‘Photo Therapy: Making a Beautiful Lady’ was a collaboration with Rosy Martin. It came out of her early investigation into what is the feminine and how it is represented. This notion is something she explored heavily in the 1970s, culminating in her 1979 essay called ‘What did you do in the war, Mummy.’
Between 1972 and 1978, Spence collected thousands of images from mass media sources, things like magazines, newspapers, books, street hoardings, cartoons and film posters. It became apparent to Jo that the construction of feminine identity was closely tied to a vision of idealized beauty, which, by achieving this, would lead to catching the right man. This was an ideal which Jo herself was subject to, not just from society and mass media, but also from her own family.

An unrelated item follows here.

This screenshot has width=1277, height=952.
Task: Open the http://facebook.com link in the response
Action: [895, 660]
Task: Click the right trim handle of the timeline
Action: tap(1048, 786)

In this sequence of 13 images, Jo is seen in the bathtub, dying her hair at home. The red dye mixes in with the water, creating what appears to be a blood bath. She subsequently cleans this with Jax, which was a common household cleaner. Jo frequently used household cleaning fluids and objects as props early on in her career, most famously with her ‘Remodelling Photo History’ series, which incorporates Fairy liquid and other found objects from the kitchen, to create a new form of still lifes. With this work, Spence quite literally becomes the domestic goddess in her pursuit of being a beautiful lady, so she merges the erotic with the domestic in a very funny but odd way.